Late last year, Republican House members -- including Appropriations Chairman Hal Rogers, R-Ky., and subcommittee Chairman Denny Rehberg, R-Mont. -- slipped into MSHA's budget a provision blocking the new black lung rules until the U.S. Government Accountability Office completed an analysis of the MSHA plan. That report is due out by mid-August, but the new budget language would block MSHA from acting through at least September 2013.
Black lung, or coal workers' pneumoconiosis, is an irreversible and potentially debilitating disease caused by exposure to coal dust.
In 1969, Congress made eliminating black lung a national goal, with a law that required mine operators to take steps to limit exposure. The law greatly reduced black lung among the nation's coal miners.
Now, scientists have found that the incidence of black lung is increasing again. Researchers have warned of a doubling of black lung rates since 1997, and of alarming incidence of the disease among younger miners whose entire careers took place under the 1969 law's dust limits.

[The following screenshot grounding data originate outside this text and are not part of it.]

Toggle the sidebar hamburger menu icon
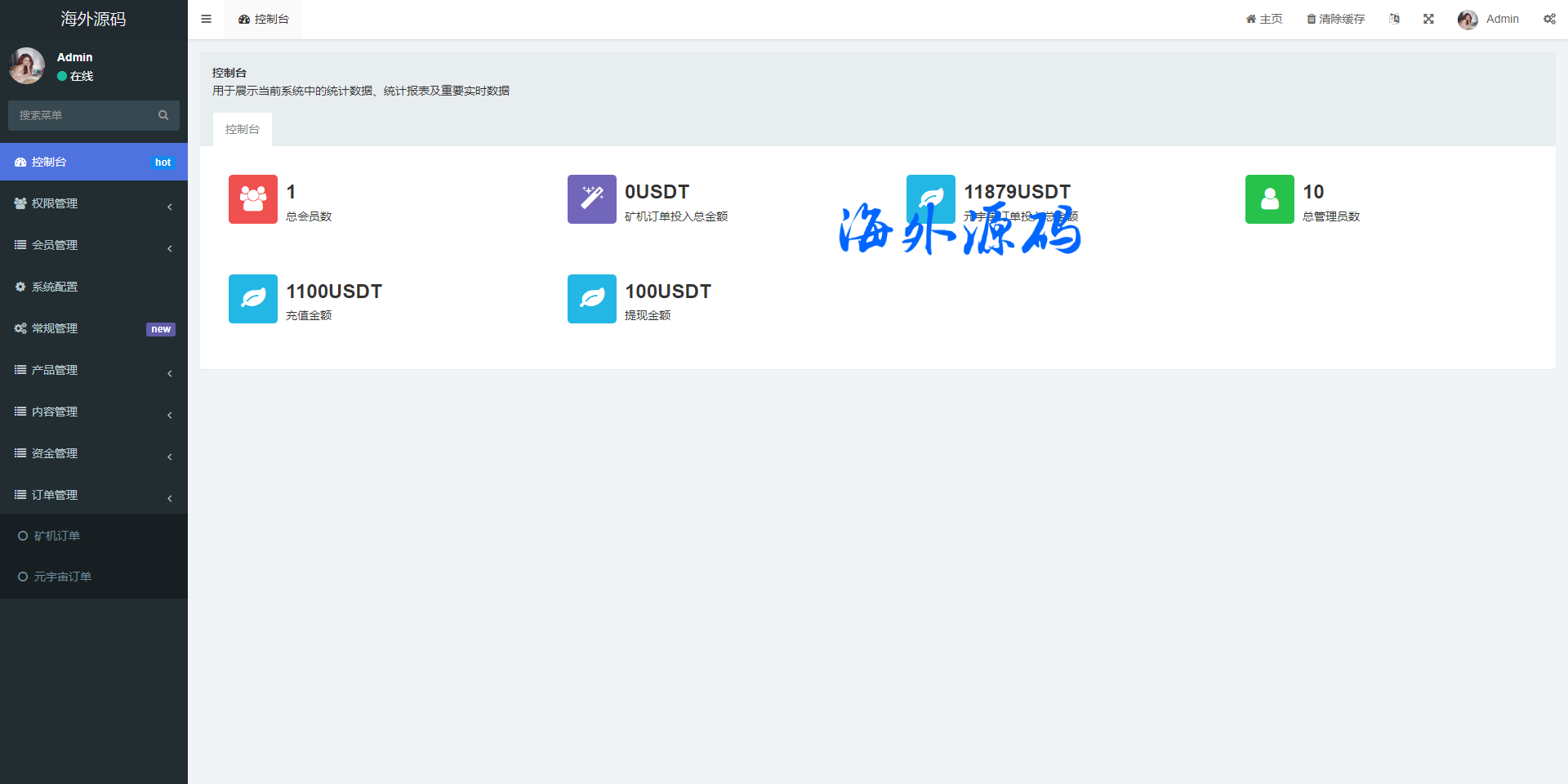 206,19
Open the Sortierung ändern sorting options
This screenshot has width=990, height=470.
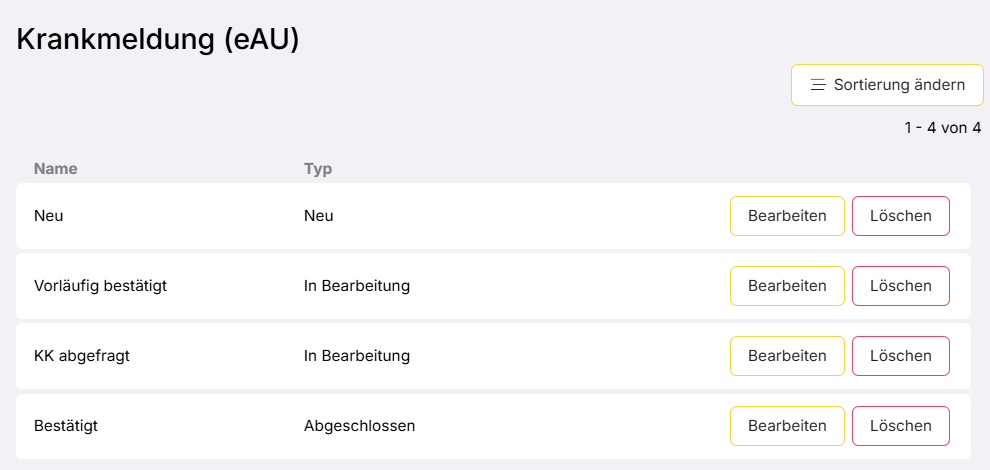coord(887,85)
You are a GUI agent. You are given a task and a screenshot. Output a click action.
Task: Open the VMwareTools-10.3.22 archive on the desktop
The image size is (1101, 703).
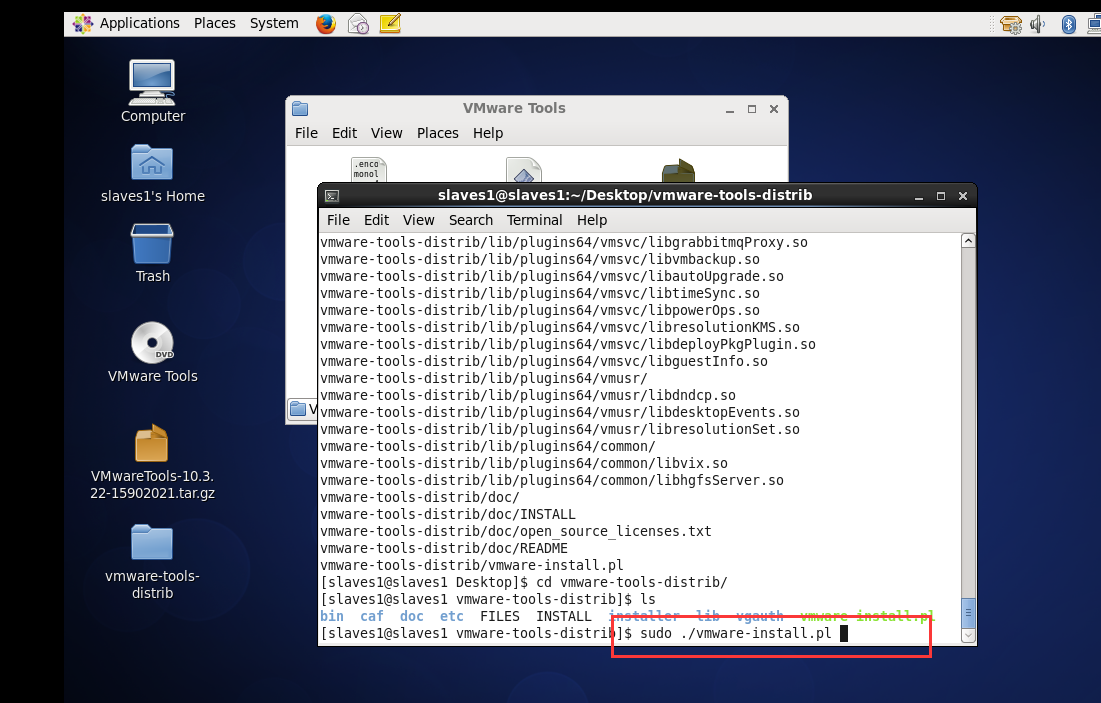(x=152, y=442)
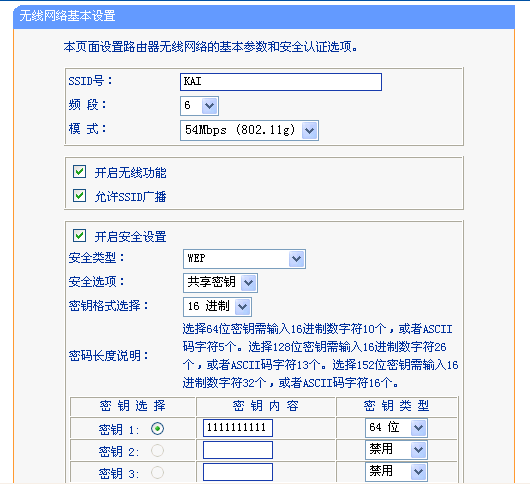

In West Virginia, more than 2,000 coal miners died of black lung between 1995 and 2004, second only to Pennsylvania, with 4,234 black lung deaths during the same period, according to government data. Nationwide, more than 10,000 miners died from black lung during those years.
A joint investigation by National Public Radio and The Center for Public Integrity reported in detail earlier this week on the resurgence of black lung and, with additional reporting by the Gazette, documented widespread cheating by mining companies on dust samples and inaction by federal regulators to address the problem.
"The recent investigative report by several news organizations on the devastating impact of black lung and the lengths that some mine operations go to circumvent their responsibility to protect miners should have been a wakeup call," Miller said. "It's clear that voices wealthier than coal miner families drowned out that message."